According to reports, former Guantanamo Bay detainees were arrested near the Belgian city of Antwerp on terrorism charges. “We have dismantled a serious recruiting network for Syria,” a Belgian counterterrorism official said.
The two alleged terrorists are Moussa Zemmouri, 37, a Moroccan national born in Antwerp, and an Algerian man police identified as Soufiane A. Officials believe Soufiane A. spent time in Syria.
Officially, the two were arrested on charges of “participating in the activities of a terrorist group” and recruiting other extremist Muslims for terrorist activities overseas.
In addition, they were charged, along with three other men, with planning a burglary. They also reportedly possessed illegal weapons.
“They were in a car, we believe waiting to commit a robbery,” Jean-Pascal Thoreau, a spokesman for Belgium’s federal prosecutor, said.
The two spent time in Guantanamo between 2001 and 2005. Zemmouri was originally captured in the Kandahar region of southern Afghanistan, shortly after the September 11 attacks in 2001.

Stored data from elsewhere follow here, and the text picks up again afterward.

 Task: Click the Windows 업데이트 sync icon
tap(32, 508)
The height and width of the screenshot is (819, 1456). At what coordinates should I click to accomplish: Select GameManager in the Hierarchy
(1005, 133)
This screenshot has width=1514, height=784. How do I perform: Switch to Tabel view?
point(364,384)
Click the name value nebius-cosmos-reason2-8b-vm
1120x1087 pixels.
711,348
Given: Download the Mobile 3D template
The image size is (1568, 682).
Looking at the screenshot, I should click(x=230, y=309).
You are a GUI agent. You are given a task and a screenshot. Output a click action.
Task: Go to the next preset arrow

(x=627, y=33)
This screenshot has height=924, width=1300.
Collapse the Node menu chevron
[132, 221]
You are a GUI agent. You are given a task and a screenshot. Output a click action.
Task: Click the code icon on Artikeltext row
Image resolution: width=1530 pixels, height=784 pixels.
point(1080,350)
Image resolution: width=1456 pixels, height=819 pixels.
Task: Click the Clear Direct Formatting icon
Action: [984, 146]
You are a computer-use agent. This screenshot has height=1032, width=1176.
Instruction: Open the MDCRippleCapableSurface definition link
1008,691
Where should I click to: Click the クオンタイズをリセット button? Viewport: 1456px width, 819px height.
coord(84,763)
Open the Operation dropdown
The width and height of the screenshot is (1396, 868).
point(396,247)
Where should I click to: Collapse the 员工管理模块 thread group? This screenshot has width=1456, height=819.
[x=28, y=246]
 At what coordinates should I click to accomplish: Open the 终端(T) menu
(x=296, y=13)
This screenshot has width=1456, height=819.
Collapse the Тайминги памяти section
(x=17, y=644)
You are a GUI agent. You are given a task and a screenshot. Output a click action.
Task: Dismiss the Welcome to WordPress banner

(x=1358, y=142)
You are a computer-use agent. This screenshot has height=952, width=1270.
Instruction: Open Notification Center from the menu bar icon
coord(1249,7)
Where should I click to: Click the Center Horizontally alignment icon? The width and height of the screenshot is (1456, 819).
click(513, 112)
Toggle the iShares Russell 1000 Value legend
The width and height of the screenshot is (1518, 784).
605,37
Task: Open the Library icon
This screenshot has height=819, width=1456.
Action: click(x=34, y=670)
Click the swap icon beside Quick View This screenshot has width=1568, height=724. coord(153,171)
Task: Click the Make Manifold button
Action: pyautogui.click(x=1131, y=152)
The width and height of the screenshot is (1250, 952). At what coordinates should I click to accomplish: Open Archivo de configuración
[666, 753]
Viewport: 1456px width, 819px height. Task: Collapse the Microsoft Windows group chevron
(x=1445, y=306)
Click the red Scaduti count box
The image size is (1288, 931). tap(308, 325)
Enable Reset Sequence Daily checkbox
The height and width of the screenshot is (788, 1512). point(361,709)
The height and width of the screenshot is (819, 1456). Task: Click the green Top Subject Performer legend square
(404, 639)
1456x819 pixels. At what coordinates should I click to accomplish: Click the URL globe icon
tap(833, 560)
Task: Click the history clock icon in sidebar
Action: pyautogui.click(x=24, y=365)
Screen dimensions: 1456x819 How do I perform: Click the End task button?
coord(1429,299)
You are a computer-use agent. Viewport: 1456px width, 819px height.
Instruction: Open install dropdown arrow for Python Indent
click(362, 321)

Freeing Zemmouri was the focus of several, ultimately successful, campaigns by anti-Gitmo groups. For example, Cage Prisoners, a group dedicated to exposing alleged “civil liberty violations” at the Guantanamo Bay prison, posted a profile of Zemmouri as a potential example of those alleged violations.
After repatriating to Belgium in 2005, Zemmouri wrote a book titled Innocent at Guantanamo, in which he maintains he holds no links to terrorism or terrorist networks.
Between 300 and 400 Belgians have gone overseas to fight for Islamist terrorist groups, such as ISIS and al-Qaeda. Recruiters for those extremist groups in Europe are the key to the rapid growth and outreach of the Islamists.
There are fears that returning militants could plot and execute massively destructive terrorist attacks on high-profile targets.
For President Obama, closing the Guantanamo Bay detention facility, which houses suspected terrorists, has long been a major goal.
Last Wednesday, the White House told reporters that it is in “the final stages of drafting a plan” to close the prison.
“It is a priority of the President. He believes it’s in our national security interest to close the prison at Guantanamo Bay,” White House Press Secretary Josh Earnest said in the daily press conference.
The Obama administration has yet to comment on the alleged terrorist arrests in Belgium.